Look around the whole place.  What meets the visitors’ eyes?  Will they feel invited into our ministry in the larger world?

The pictures on the wall, for instance.  At my home church,  13 of the 17 framed photos hanging in the vestibule and the hallways and the fellowship room are of the building or sanctuary at one point or other in our history.  The message here could be, not that we worship in this space, but that we worship the space!

The dominant picture in our fellowship hall is an oversize version of Warner Sallman’s well-coiffed and placid Head of Christ (1940), a living-room-style portrait loved by many a white congregation of yesteryear. Because so many grew up with this now out-dated image, its popularity forbids replacement by something more representative of Jesus as we have come to know him, “as if for the first time,” in the gospels.

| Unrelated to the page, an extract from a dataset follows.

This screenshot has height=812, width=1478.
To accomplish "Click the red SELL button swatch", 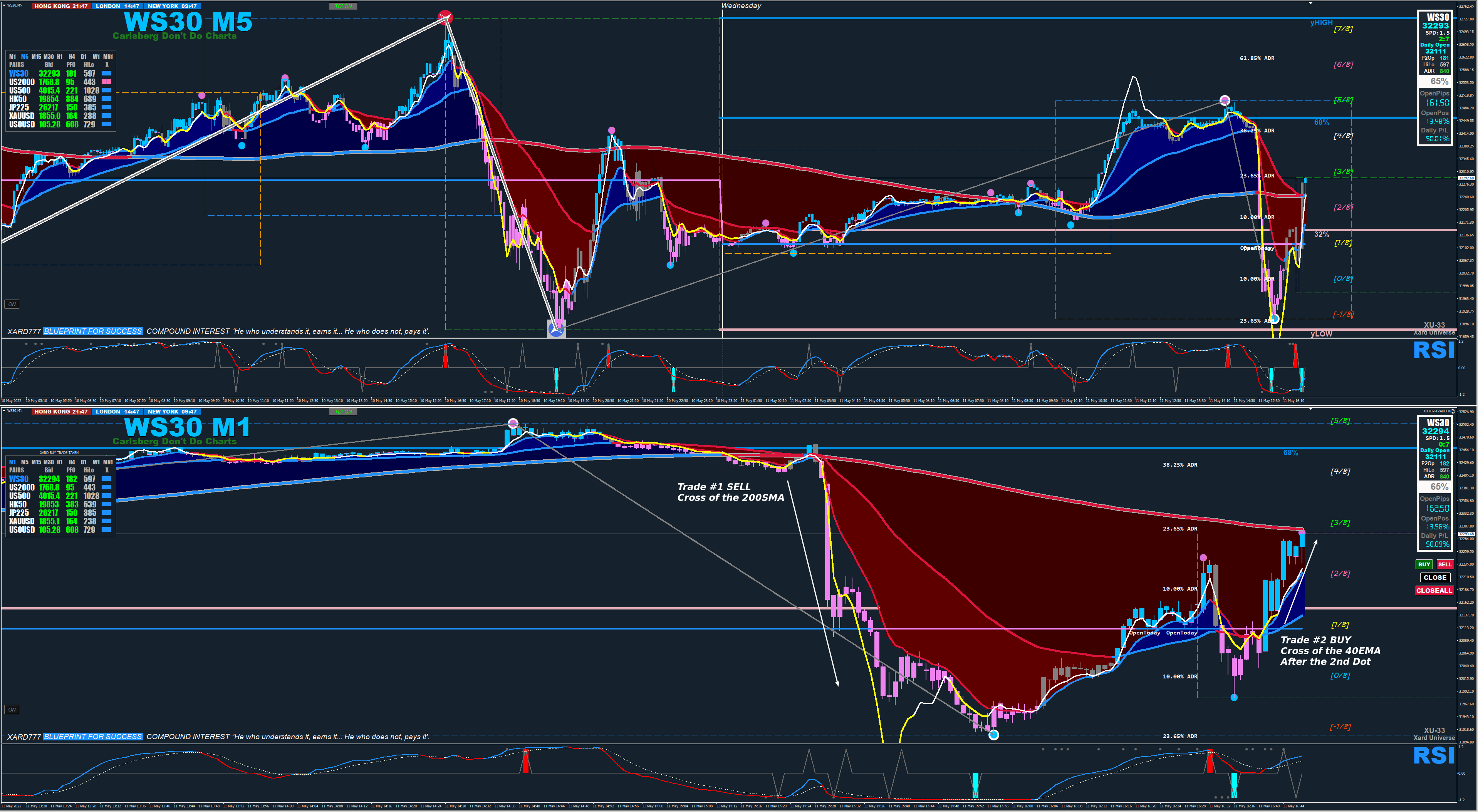I will pyautogui.click(x=1445, y=565).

What else meets the eye of the visitor? Ah, the bulletin board.  Often overcrowded with dog-eared notices, maybe you have someone who keeps close watch over it and keeps it tidy and up to date, so that our work in the world beckons to others.

And signage?  I see that we are doing much better these days on posting clear identifiers of space and directions to other spaces.  Nothing worse for a visitor than to be lost in a strange place, unless it’s also to get the impression that anyway the members here are familiar with their private club.

Look around with the eyes of a non-member, and see what message you get.